- _Page text_:
-----

And not just lied, but knowingly lied. It  even built the lie into its engine software design.

This wasn't just lying. This was industrial lying.

Systemic, wholesale, organised, and therefore undoubtedly officially sanctioned deception. And there are victims. The generations to come are the biggest ones. But so are VW's shareholders and customers now.

It's hardly the first such lie, though.

We have had pension mis-selling.

And mortgage insurance mis-selling.

Mortgage mis-selling in the US.

And quite a lot of corporate accounts.

And so much more.

So what is the reaction this time? Shrug and say that's how the market works? Wait to hear that all other diesel engines that somehow met emission standards when VW's could not get near have used something similar? Say we can't punish VW because they are too big to fail?

None of those work, I think.

First, I think criminal sanctions on those at the top of such companies have to be enforced: the idea that massive rewards come without risk despite what looks like systemic fraud in this case cannot be permitted. Bankers got away with this and rightly there is now a political reaction to the failure of the political class to react to that. So penalties for such behaviour have to be enforced.

No one, however, should ever want to see such penalties in use. That is just not what markets need. We want proper behaviour because the alternative has such massive costs: amongst the innocent victims of this fraud are millions of people with funds directly and indirectly held in VW shares. So whilst enforcing penalties on those who have permitted this behaviour is one thing, the need to reform the corporation is also on the agenda.

In the UK it is wrong that section 172 of the Companies Act 2006 does not make the environment as significant in terms of corporate consideration as shareholder interests.

And it is wrong that environmental reporting is not subject to the standard of scrutiny that financial reporting supposedly has.

It's wrong that in both cases fully independent auditors engaged in no other activity that might compromise them are not required to be engaged by leading companies.

And it is wrong that the risks of exposing such scandals are so high.

The failing here is not, after all, individual. It is systemic. And a systemic solution is needed. Given that we know we need the world's largest corporations but that they are so obviously failing us too often then surely the solution is their systemic reform, alongside the systemic reform of the regulatory environment in which they operate?

In the face of so much lying, such loss, and such harm, is that really too much to ask right now?

-----

- _Entries provided_:
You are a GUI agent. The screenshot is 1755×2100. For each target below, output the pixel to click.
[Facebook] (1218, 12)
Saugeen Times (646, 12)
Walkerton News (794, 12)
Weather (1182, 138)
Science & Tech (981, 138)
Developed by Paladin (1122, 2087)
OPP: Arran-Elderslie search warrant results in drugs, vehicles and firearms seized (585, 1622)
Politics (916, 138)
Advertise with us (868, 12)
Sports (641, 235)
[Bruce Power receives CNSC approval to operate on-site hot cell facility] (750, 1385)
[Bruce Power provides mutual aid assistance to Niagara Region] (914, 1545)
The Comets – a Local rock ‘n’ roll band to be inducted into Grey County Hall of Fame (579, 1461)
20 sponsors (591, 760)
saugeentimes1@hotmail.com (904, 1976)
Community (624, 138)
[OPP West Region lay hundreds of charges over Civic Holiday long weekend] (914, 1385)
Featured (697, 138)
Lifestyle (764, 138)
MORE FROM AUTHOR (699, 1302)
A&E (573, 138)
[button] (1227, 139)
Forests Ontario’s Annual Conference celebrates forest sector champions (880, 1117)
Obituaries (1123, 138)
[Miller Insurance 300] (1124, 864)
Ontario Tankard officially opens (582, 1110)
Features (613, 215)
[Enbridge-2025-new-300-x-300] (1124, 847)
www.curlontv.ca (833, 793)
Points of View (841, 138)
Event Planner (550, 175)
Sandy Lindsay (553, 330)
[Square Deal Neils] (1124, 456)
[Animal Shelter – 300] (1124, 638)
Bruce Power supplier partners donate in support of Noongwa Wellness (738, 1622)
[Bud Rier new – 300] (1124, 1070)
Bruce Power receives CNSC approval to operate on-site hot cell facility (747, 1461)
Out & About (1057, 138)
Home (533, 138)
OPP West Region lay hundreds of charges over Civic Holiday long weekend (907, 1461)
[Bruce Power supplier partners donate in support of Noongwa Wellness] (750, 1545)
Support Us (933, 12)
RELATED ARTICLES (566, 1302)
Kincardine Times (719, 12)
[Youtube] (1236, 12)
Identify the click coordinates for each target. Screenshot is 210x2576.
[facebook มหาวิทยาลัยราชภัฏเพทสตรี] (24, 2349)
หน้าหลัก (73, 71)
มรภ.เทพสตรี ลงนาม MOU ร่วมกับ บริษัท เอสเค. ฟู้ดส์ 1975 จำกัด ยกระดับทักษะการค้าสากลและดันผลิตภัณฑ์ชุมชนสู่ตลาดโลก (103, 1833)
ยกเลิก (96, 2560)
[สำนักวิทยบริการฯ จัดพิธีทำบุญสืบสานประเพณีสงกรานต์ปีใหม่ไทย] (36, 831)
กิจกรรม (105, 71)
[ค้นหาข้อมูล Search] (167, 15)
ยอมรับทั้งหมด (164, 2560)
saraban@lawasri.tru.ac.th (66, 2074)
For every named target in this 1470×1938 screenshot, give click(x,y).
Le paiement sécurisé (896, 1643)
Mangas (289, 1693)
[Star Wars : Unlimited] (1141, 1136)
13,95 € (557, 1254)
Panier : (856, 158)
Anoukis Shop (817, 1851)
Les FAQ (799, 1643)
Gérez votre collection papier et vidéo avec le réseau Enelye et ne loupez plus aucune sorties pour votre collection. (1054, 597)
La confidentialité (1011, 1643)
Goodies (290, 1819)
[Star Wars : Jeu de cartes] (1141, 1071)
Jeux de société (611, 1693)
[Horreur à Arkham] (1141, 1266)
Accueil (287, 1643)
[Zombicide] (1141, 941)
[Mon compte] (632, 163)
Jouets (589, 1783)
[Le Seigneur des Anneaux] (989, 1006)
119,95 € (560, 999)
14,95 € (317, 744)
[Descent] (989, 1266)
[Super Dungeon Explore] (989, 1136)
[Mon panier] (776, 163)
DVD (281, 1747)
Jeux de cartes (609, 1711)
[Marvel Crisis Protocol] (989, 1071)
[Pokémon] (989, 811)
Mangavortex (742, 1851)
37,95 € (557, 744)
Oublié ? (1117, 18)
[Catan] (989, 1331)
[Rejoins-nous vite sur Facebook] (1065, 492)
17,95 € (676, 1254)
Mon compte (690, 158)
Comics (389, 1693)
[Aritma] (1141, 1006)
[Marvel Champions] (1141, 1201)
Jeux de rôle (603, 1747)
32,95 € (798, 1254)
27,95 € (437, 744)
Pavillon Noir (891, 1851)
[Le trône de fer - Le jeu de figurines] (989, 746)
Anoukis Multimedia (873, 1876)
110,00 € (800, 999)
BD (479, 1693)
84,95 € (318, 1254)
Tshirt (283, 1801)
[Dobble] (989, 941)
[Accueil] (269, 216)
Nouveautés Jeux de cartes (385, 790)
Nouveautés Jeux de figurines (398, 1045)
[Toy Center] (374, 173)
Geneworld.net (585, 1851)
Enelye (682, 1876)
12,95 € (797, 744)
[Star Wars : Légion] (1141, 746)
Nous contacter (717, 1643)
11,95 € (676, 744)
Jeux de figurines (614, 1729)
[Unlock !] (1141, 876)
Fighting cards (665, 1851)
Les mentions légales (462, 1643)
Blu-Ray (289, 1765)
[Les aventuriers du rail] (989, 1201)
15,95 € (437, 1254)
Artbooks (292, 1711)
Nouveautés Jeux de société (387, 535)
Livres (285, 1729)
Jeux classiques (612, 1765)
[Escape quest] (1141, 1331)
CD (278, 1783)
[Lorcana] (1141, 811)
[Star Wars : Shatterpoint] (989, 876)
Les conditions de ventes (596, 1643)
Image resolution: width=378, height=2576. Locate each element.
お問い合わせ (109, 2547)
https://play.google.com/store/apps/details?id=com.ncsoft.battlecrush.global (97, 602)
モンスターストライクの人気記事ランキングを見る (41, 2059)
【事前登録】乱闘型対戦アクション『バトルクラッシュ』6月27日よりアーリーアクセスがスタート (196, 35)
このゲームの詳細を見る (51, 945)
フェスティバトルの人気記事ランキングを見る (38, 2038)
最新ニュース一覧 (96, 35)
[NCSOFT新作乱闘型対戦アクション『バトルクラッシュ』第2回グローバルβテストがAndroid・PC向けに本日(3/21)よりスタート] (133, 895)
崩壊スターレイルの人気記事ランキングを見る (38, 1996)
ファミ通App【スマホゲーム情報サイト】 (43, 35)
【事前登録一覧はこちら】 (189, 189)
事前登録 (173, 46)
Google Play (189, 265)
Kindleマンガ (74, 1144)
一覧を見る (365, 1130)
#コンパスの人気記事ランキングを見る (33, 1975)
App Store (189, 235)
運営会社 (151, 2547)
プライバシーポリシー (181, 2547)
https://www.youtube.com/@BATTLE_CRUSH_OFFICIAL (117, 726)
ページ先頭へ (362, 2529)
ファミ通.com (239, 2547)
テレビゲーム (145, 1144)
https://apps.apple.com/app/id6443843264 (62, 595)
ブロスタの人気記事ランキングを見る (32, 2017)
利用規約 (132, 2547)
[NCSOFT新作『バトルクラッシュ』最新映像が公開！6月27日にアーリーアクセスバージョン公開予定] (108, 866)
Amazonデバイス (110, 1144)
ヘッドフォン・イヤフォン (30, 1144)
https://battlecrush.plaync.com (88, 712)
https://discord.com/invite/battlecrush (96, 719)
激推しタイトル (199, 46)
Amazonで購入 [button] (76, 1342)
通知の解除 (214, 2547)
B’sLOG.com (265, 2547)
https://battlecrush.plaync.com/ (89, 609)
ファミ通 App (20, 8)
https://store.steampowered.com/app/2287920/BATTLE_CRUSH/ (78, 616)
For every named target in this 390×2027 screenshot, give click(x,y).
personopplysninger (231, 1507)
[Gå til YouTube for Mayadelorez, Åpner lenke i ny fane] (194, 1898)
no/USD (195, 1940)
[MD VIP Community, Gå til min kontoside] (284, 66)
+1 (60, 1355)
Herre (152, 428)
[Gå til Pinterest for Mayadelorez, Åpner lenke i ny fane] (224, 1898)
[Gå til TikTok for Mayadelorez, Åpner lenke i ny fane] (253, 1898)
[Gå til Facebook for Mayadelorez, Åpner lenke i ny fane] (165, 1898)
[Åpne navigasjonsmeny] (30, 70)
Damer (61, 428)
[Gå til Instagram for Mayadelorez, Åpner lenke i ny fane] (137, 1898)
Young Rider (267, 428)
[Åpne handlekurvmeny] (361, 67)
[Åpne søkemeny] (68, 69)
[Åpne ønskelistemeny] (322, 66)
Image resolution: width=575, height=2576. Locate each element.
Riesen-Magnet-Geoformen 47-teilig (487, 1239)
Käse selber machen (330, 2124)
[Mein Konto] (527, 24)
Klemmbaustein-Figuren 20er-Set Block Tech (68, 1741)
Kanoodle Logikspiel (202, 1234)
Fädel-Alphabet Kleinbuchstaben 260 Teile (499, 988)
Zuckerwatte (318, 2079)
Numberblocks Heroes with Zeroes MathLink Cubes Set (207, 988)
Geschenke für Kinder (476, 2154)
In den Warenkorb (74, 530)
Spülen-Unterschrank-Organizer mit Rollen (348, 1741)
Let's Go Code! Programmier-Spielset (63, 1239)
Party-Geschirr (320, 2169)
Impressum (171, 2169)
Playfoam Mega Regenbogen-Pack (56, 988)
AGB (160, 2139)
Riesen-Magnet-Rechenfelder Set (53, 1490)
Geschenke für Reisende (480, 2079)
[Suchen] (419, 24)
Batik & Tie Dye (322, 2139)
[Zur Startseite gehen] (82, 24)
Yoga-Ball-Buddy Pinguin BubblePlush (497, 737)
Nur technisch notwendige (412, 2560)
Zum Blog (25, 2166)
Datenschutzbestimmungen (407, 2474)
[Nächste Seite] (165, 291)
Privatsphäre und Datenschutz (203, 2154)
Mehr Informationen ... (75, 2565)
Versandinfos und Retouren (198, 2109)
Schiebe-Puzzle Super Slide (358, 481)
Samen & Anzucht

-----

- _Exercise set_:
- a) Translate this sentence from the VW article into Spanish: "The failing here is not, after all, individual."
- b) The VW article says no one should ever want to see such penalties in use. Using the article's own reasons, explain why in one to three sentences.
- c) Write out the part of the VW article that begins at the words "No one, however, should" and stops after the words "on the agenda.".
The listing is not needed here.

- _Solutions to each task_:
- a) Al fin y al cabo, el fallo aquí no es individual.

- b) Using such penalties is not what markets need. Proper behavior is wanted because the alternative has massive costs. The innocent victims of this fraud include millions of people whose funds are held directly or indirectly in VW shares.

- c)
No one, however, should ever want to see such penalties in use. That is just not what markets need. We want proper behaviour because the alternative has such massive costs: amongst the innocent victims of this fraud are millions of people with funds directly and indirectly held in VW shares. So whilst enforcing penalties on those who have permitted this behaviour is one thing, the need to reform the corporation is also on the agenda.